# Help! What voice type do I have?



## Ainsley (Dec 22, 2016)

Hey! I am a 15 year old girl with no vocal training. My vocal range is from B2 to F5. I think I would be a lyric type of voice. Even though I can sing fairly low I have a fairly light voice. Thanks!


----------



## Pugg (Aug 8, 2014)

Ainsley said:


> Hey! I am a 15 year old girl with no vocal training. My vocal range is from B2 to F5. I think I would be a lyric type of voice. Even though I can sing fairly low I have a fairly light voice. Thanks!


Let's hear some, just record it and put in on You Tube.


----------



## BenjiBass (Dec 25, 2016)

If I hear your voice I will be able to figure out your voice type.
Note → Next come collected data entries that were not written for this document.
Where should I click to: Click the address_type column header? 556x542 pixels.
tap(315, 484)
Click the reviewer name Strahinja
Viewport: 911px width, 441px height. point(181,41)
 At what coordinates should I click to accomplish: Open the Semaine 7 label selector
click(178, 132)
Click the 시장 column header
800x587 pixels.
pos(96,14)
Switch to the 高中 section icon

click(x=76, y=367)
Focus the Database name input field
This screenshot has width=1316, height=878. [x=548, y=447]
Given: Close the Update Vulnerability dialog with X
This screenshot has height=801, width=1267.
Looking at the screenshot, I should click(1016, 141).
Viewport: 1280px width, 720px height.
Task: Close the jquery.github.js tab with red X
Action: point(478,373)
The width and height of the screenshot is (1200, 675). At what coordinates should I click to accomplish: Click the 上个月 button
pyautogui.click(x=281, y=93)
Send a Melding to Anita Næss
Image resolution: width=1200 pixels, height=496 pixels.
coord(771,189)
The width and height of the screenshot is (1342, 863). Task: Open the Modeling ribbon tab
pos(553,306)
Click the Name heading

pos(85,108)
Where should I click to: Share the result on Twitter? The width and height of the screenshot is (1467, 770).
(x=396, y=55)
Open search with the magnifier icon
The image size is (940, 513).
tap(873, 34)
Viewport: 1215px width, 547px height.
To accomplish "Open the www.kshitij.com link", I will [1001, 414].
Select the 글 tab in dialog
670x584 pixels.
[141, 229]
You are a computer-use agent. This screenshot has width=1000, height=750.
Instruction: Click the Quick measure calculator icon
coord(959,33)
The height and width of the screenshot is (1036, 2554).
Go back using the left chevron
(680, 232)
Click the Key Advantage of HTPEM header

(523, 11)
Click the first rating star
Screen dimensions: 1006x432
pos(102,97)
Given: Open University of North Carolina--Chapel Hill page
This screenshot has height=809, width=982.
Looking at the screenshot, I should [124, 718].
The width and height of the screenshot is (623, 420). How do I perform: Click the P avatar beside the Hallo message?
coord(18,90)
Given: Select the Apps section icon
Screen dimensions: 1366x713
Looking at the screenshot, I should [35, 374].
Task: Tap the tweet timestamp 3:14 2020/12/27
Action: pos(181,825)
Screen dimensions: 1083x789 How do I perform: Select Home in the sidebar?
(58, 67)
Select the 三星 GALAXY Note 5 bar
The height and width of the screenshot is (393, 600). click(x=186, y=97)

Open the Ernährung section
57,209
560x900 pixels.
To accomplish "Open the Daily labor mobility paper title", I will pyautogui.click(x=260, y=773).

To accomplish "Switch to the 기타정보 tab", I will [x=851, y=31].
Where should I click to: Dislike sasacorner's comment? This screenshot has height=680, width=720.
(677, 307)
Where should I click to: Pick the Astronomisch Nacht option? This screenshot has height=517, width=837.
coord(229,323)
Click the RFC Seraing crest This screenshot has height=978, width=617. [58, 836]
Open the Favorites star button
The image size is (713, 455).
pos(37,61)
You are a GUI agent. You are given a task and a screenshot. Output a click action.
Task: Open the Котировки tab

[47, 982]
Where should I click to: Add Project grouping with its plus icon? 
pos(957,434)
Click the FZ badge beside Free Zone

Just sing a scale or a song


----------



## SixFootScowl (Oct 17, 2011)

Most important is to get training from someone who understands not to push you and ruin your voice for immediate gratification.


----------



## Pugg (Aug 8, 2014)

BenjiBass said:


> If I hear your voice I will be able to figure out your voice type. Just sing a scale or a song


That what's I was asking also


----------



## Barelytenor (Nov 19, 2011)

With all due respect, a young lady 15 years old with no vocal training should not be worrying about what vocal type she is. As long as you are not singing too heavily, pushing your voice, straining your throat, or other bad technical problems, just try to sing naturally, support your voice, use your diaphragm (never have any tension in your throat or jaw), and your voice will in a few years tell you what type it is. Stereotyping young voices (or young people trying to imitate singers of a given vocal type or Fach [as the Germans call it] is a prime way to get them to sing incorrectly. Now, most voices are lyric, certainly young ones, so I am less alarmed about your question than if you had asked "do you think I am a dramatic soprano" or whatever.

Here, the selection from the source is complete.